[Records from a data collection]
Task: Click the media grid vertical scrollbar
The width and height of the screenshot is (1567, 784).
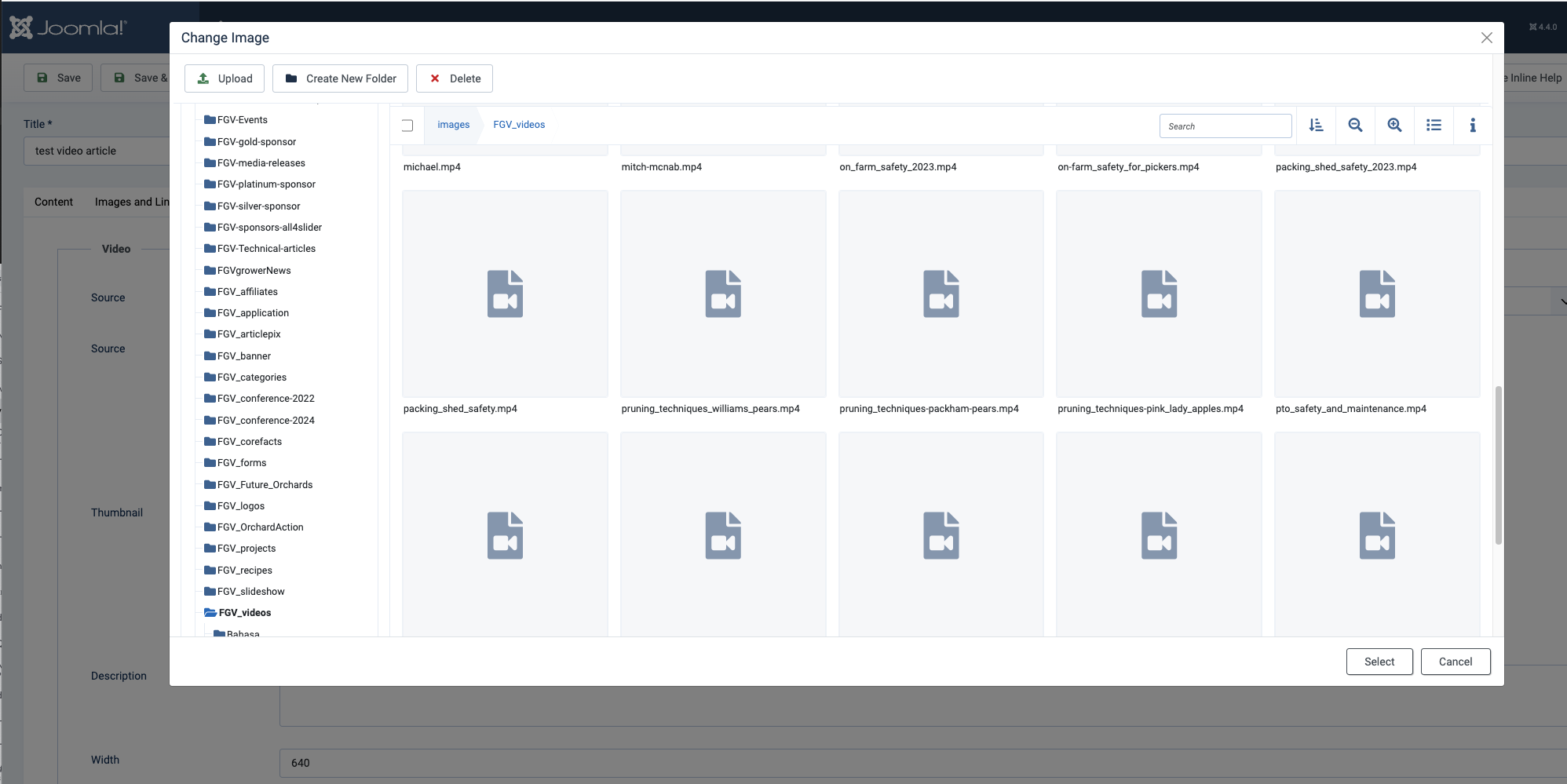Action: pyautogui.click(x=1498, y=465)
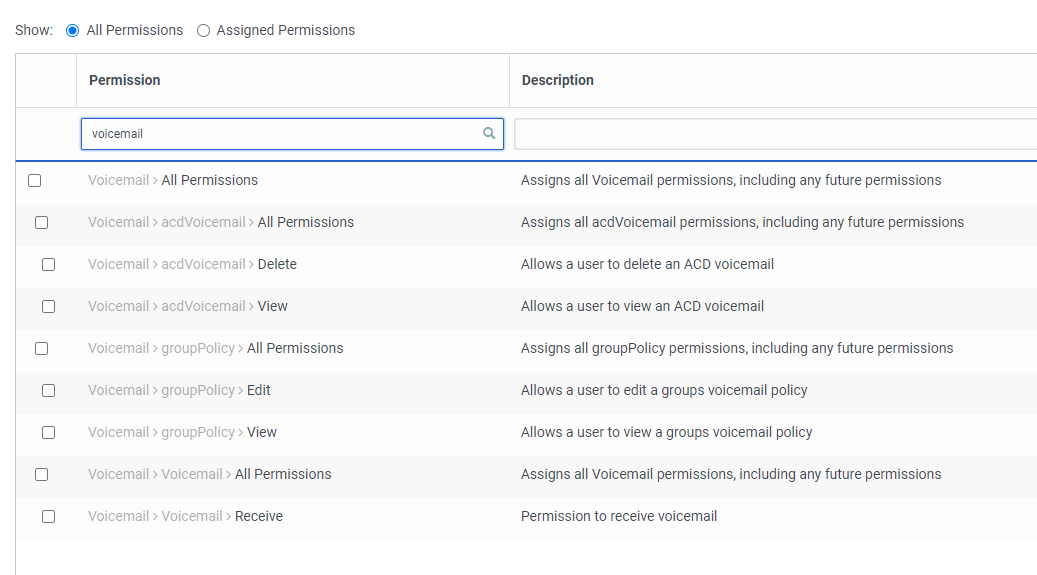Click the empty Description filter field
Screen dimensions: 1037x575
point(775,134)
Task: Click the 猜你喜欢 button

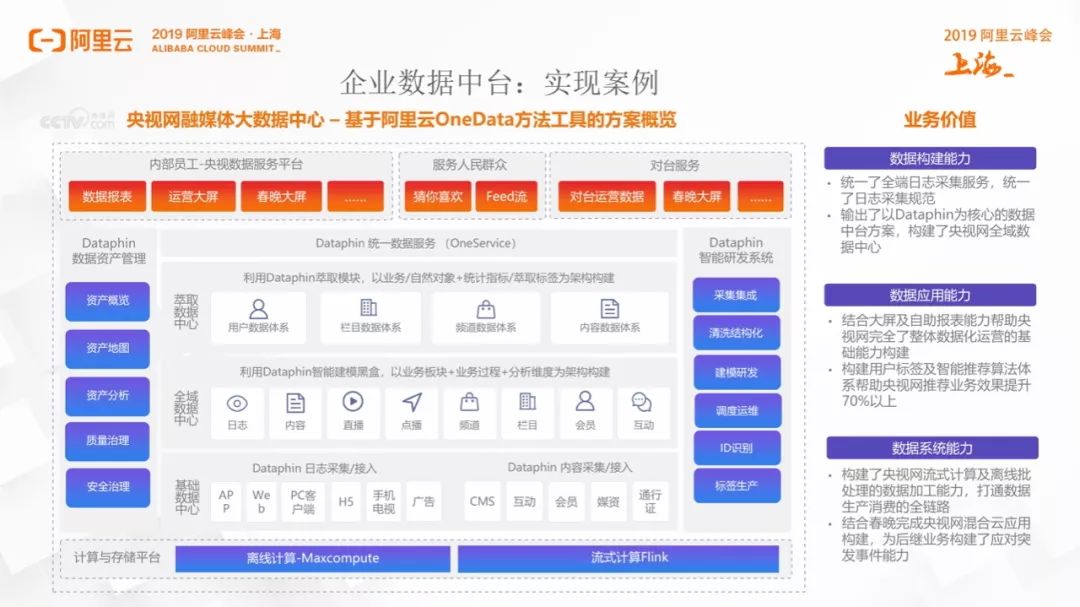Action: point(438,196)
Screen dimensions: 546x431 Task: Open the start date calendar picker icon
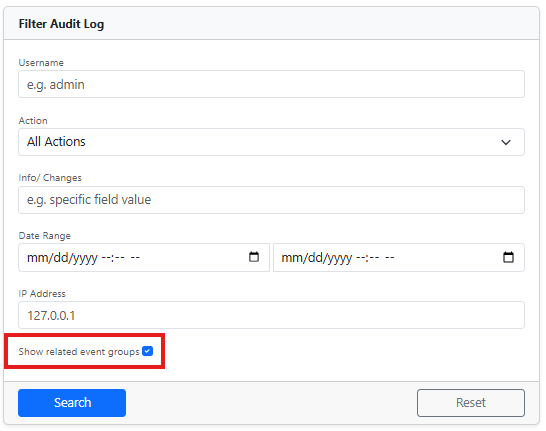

■ **WHAT IS BEING ASKED**:
Your answer must consist of the entries, unchanged, with no pictures in it.

■ **REPLY**:
Task: Click the media grid vertical scrollbar
The width and height of the screenshot is (1567, 784).
Action: pyautogui.click(x=1498, y=465)
Click the empty Description filter field
Screen dimensions: 1037x575
point(775,134)
Task: Click the 猜你喜欢 button

Action: point(438,196)
Screen dimensions: 546x431 Task: Open the start date calendar picker icon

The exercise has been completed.